### AVAILABLE RECORDS:
---

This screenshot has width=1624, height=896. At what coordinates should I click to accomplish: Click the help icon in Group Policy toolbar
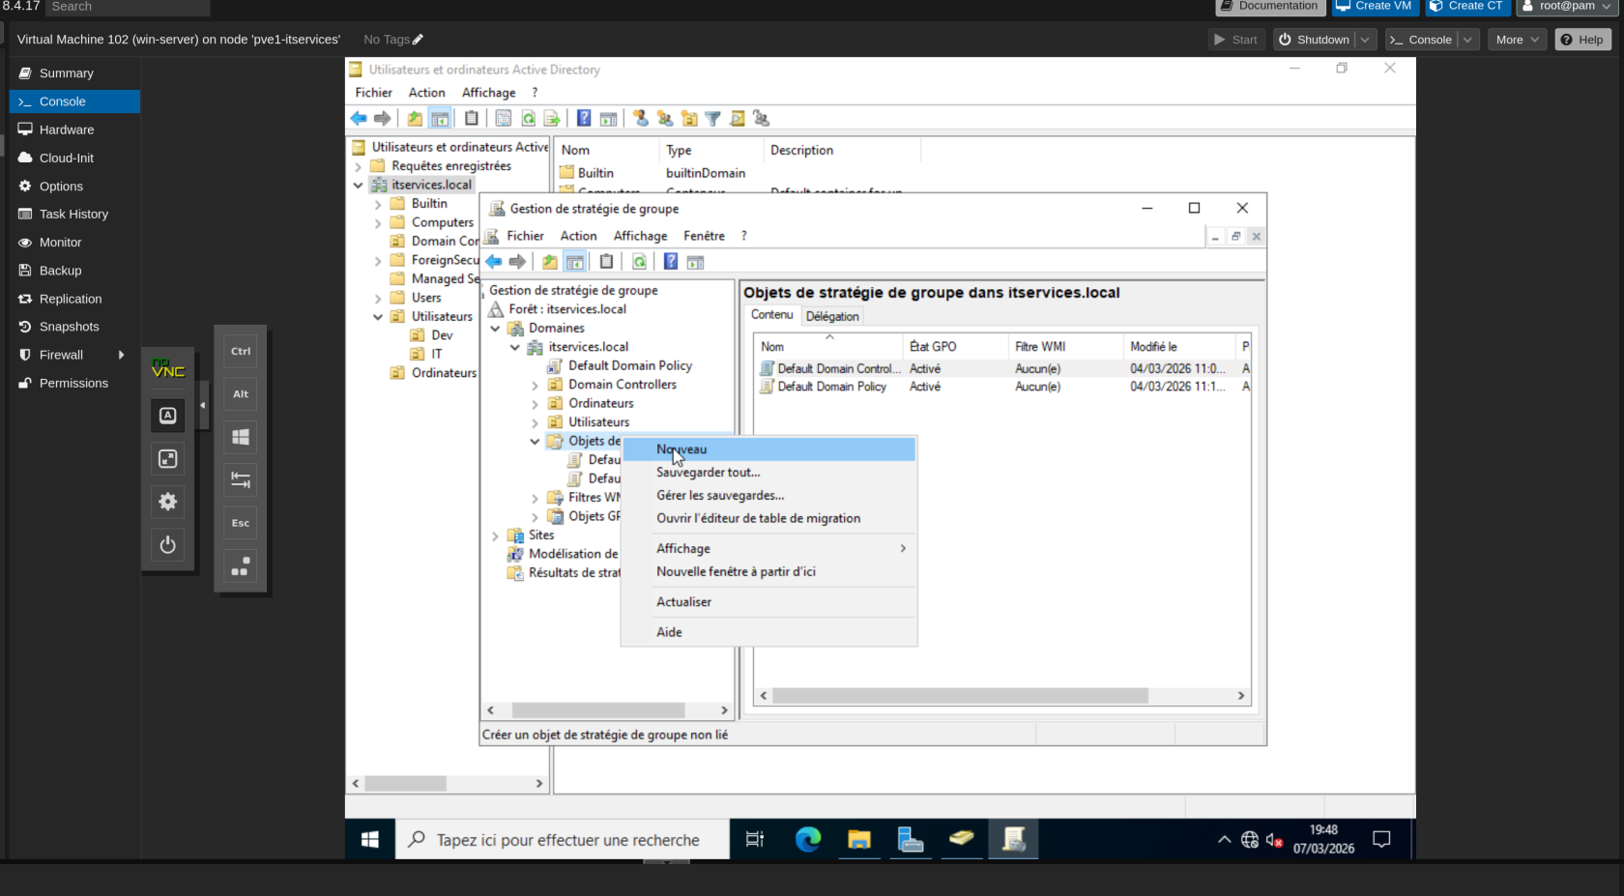670,262
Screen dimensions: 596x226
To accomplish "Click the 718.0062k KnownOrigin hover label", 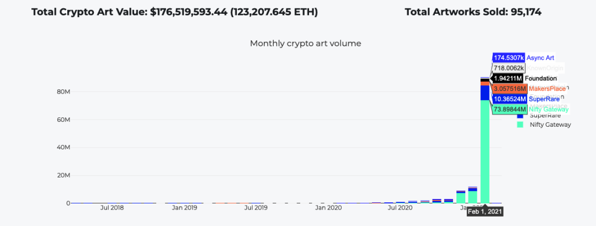I will pos(509,68).
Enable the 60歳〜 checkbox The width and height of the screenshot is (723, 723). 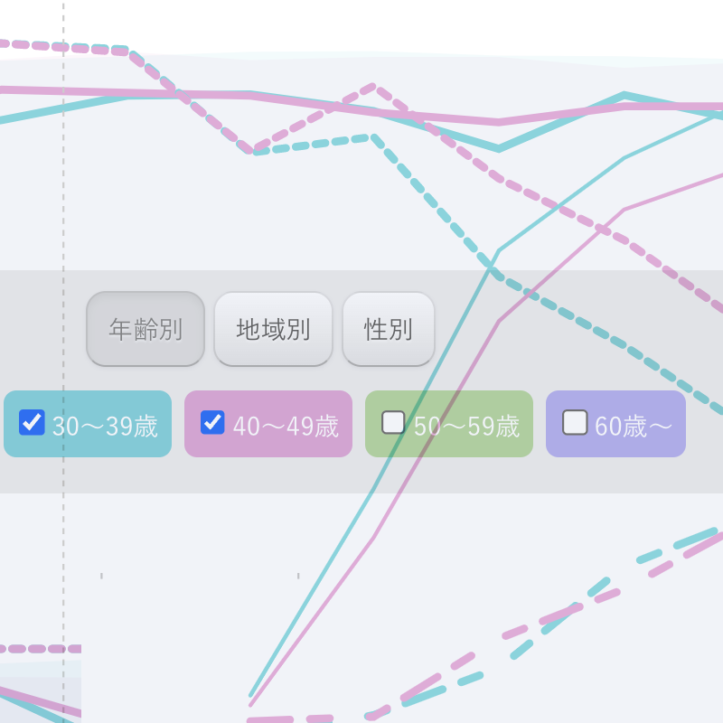click(575, 422)
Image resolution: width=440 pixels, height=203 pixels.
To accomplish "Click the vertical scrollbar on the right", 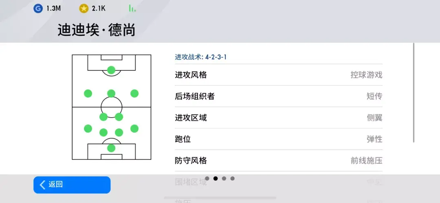I will pos(414,93).
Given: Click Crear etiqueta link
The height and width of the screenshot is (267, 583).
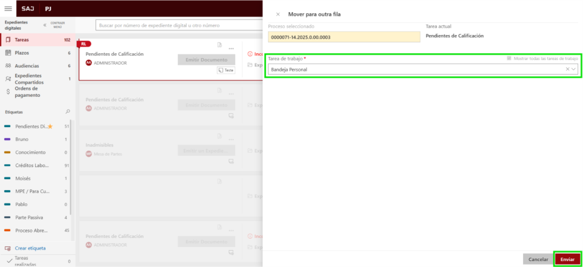Looking at the screenshot, I should pos(30,248).
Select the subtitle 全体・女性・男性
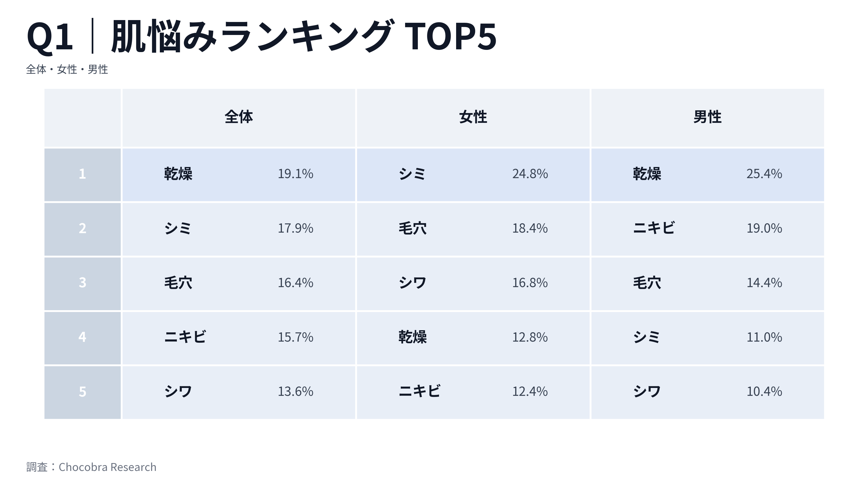The width and height of the screenshot is (868, 488). click(67, 69)
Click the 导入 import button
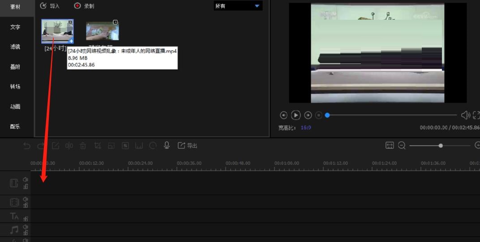The height and width of the screenshot is (242, 480). point(50,6)
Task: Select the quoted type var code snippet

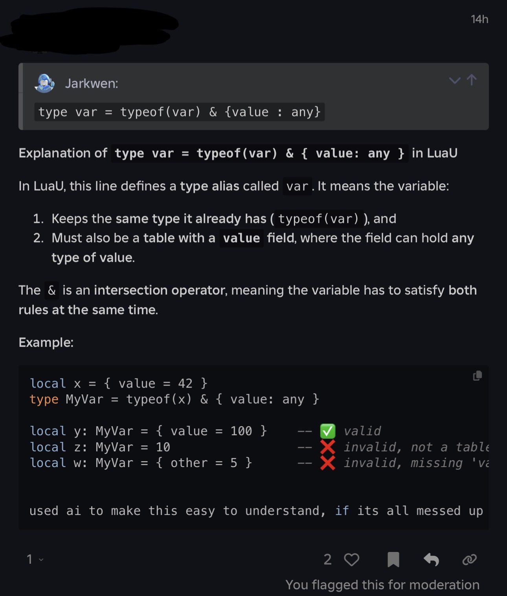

---

Reproduce, word for word, the lines from the one containing "Given: Click Crear etiqueta link" through the final line above. Leave every picture out.

### ANSWER TO THIS TASK:
Given: Click Crear etiqueta link
The height and width of the screenshot is (267, 583).
Looking at the screenshot, I should pos(30,248).
Select the subtitle 全体・女性・男性
The width and height of the screenshot is (868, 488). click(67, 69)
Click the 导入 import button
The height and width of the screenshot is (242, 480). point(50,6)
Task: Select the quoted type var code snippet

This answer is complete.